= THE TASK =
Consider the entries given below. Count the lines that include "agent" and give only the count.

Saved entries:
- Opening Delimiter -

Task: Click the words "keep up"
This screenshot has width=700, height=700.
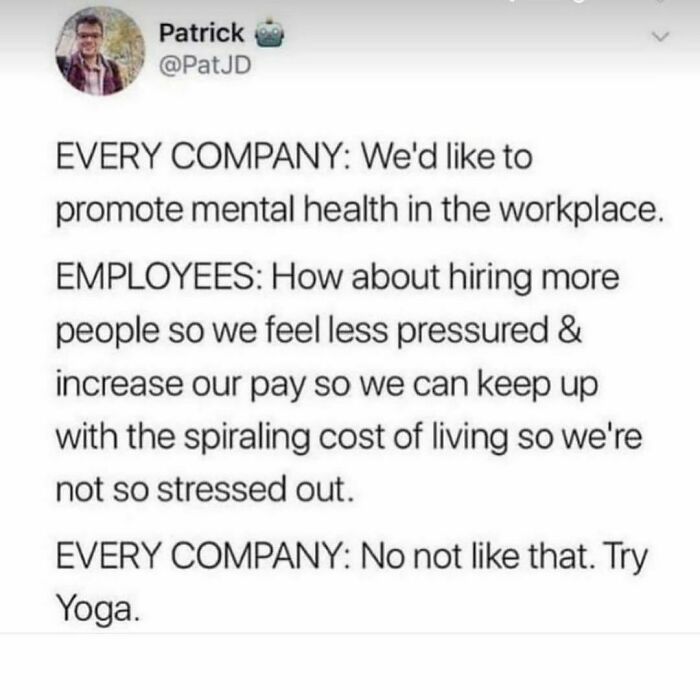Action: tap(538, 384)
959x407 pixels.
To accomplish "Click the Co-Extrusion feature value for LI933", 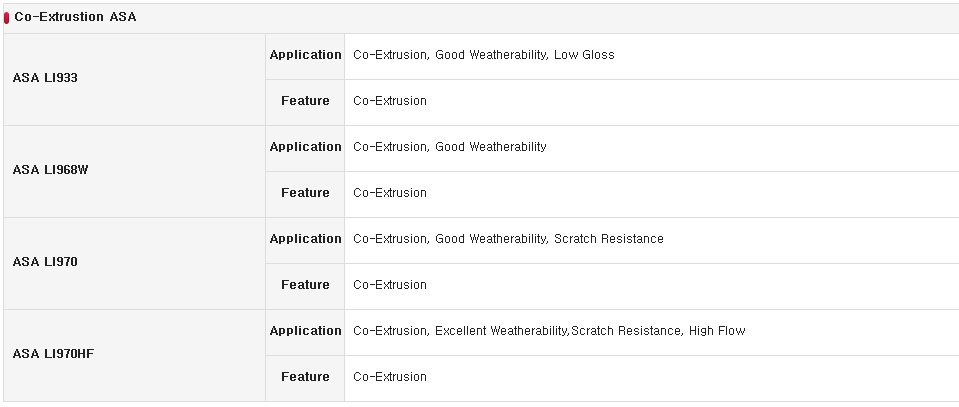I will 390,100.
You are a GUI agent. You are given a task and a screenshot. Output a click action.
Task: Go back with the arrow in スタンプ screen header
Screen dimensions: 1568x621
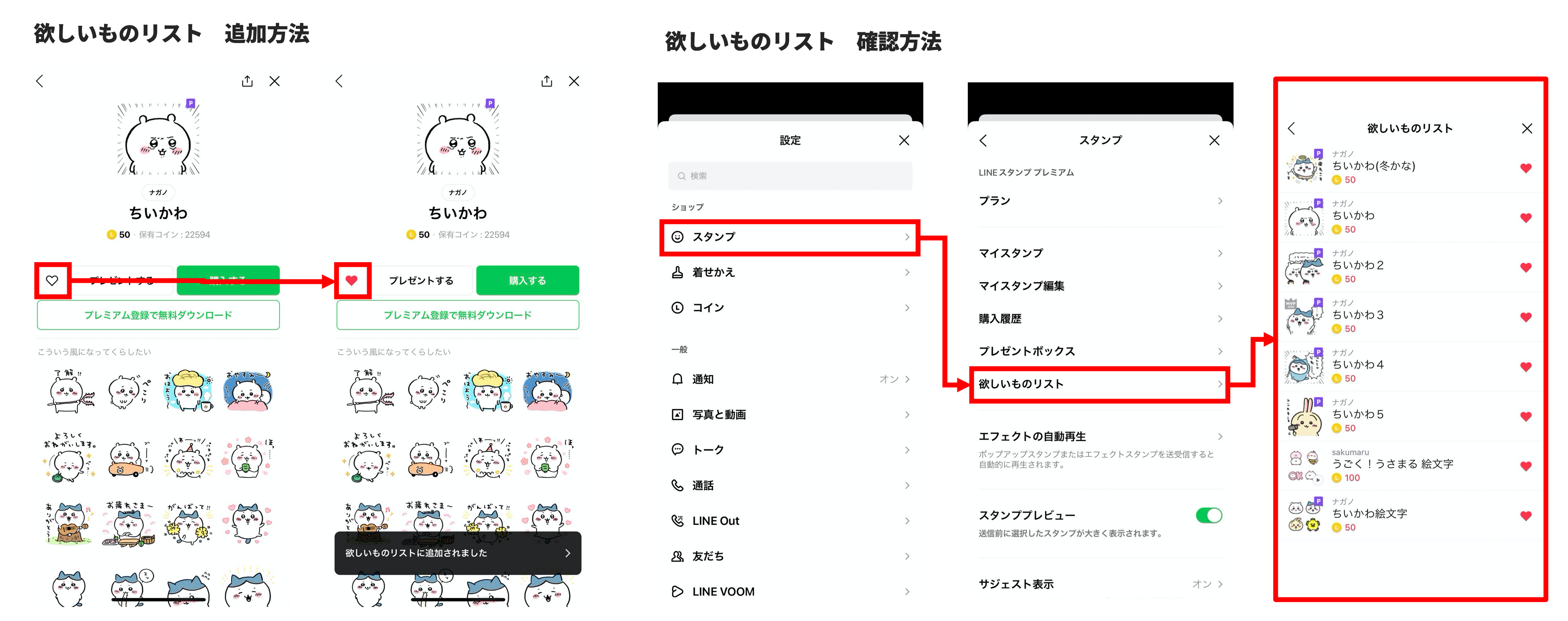coord(983,140)
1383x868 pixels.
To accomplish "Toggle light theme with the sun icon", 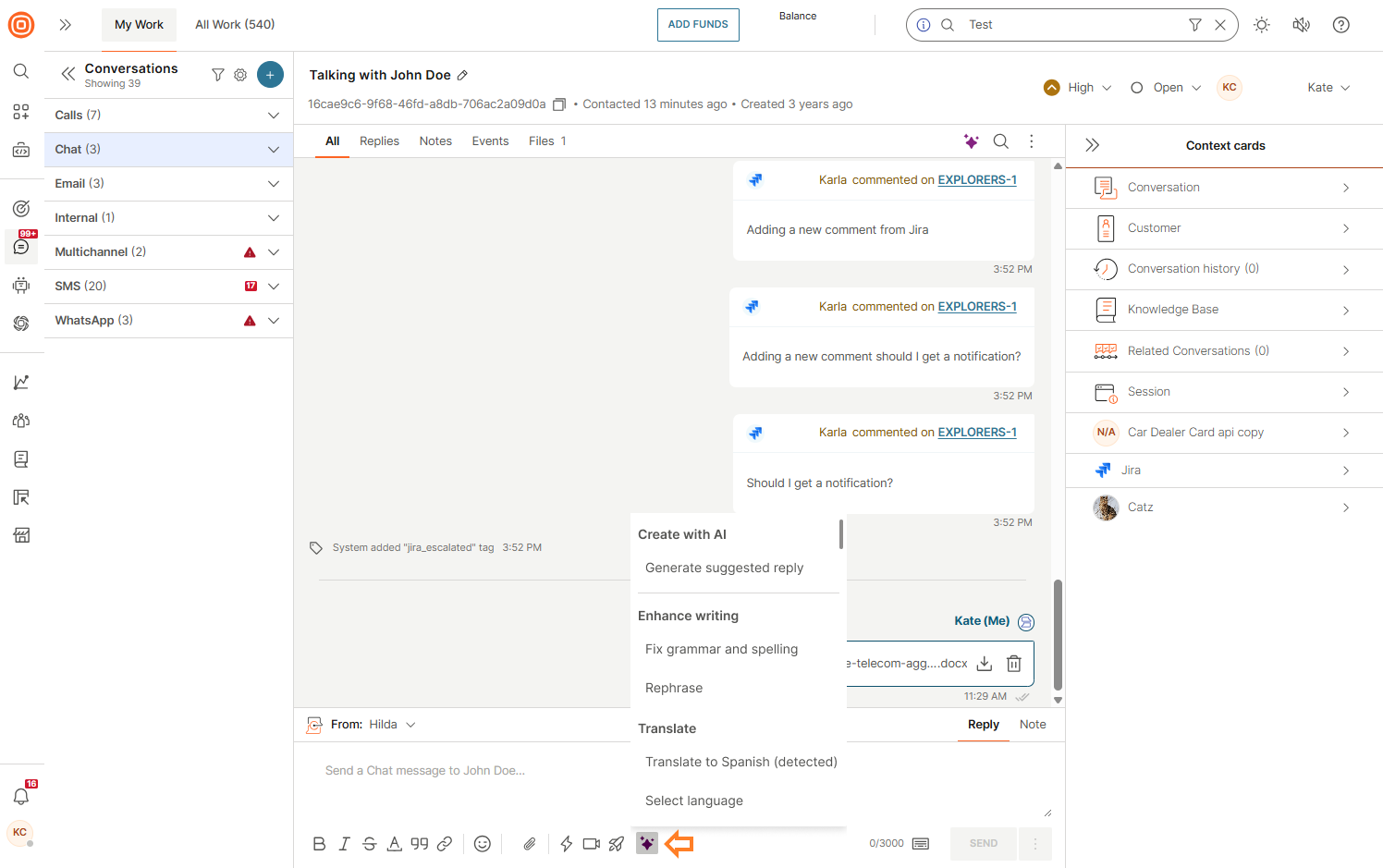I will coord(1261,25).
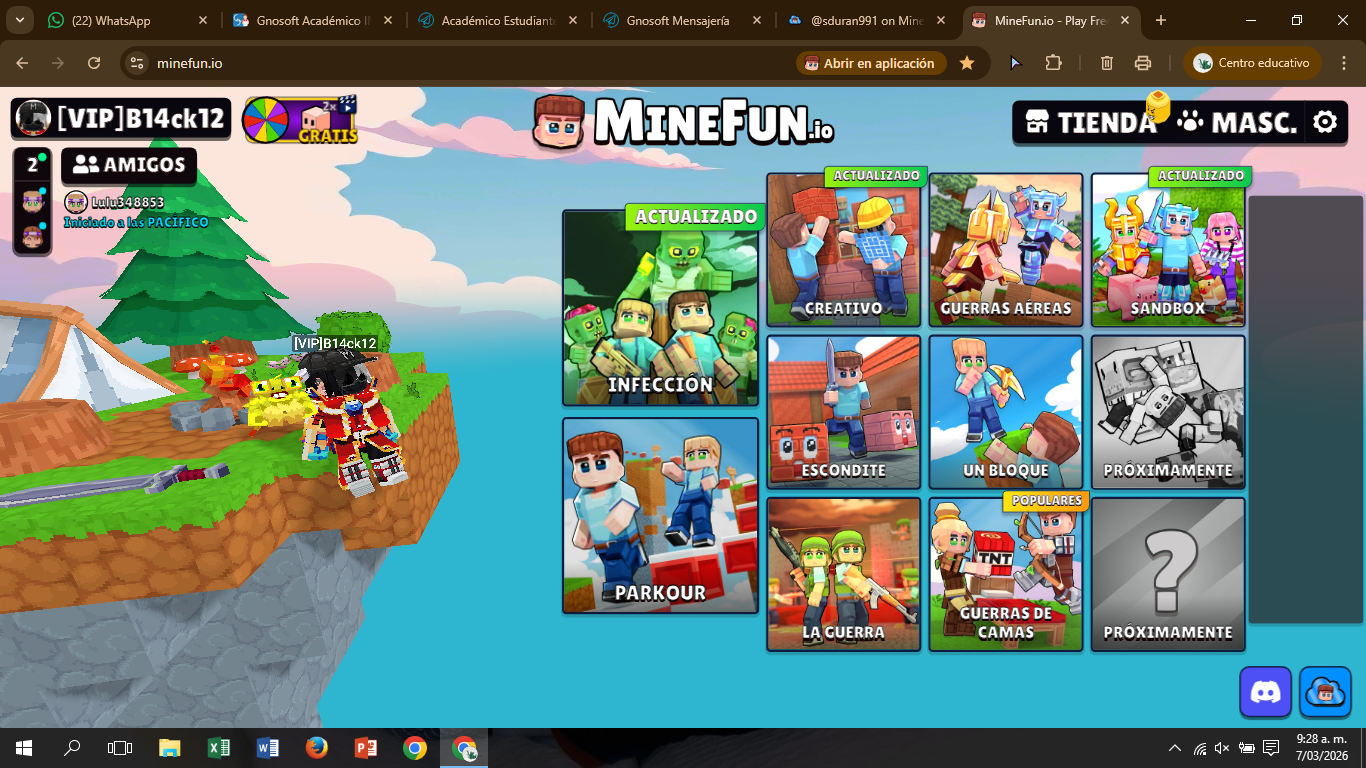Click the MineFun.io logo
The width and height of the screenshot is (1366, 768).
683,122
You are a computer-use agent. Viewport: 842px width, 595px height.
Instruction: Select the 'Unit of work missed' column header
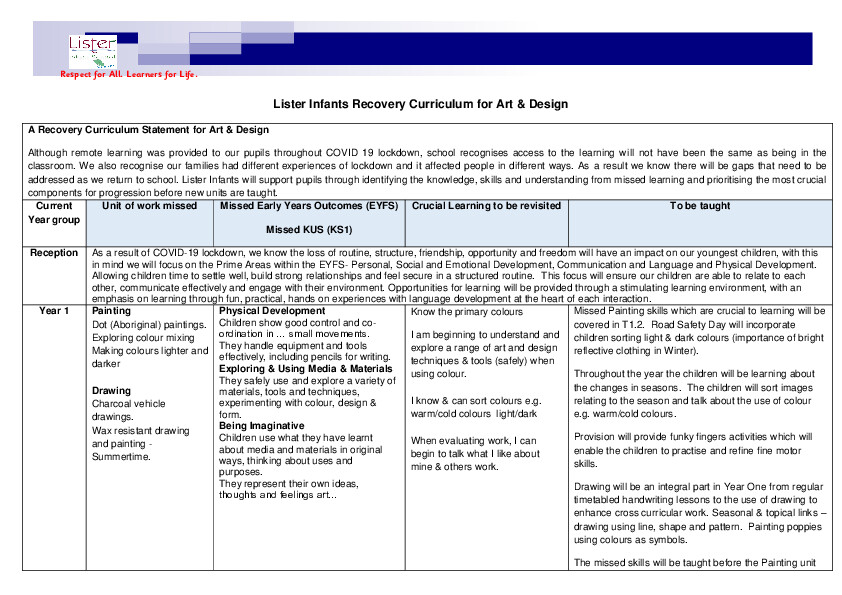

- Closing Delimiter -

= EXERCISE RESPONSE =
2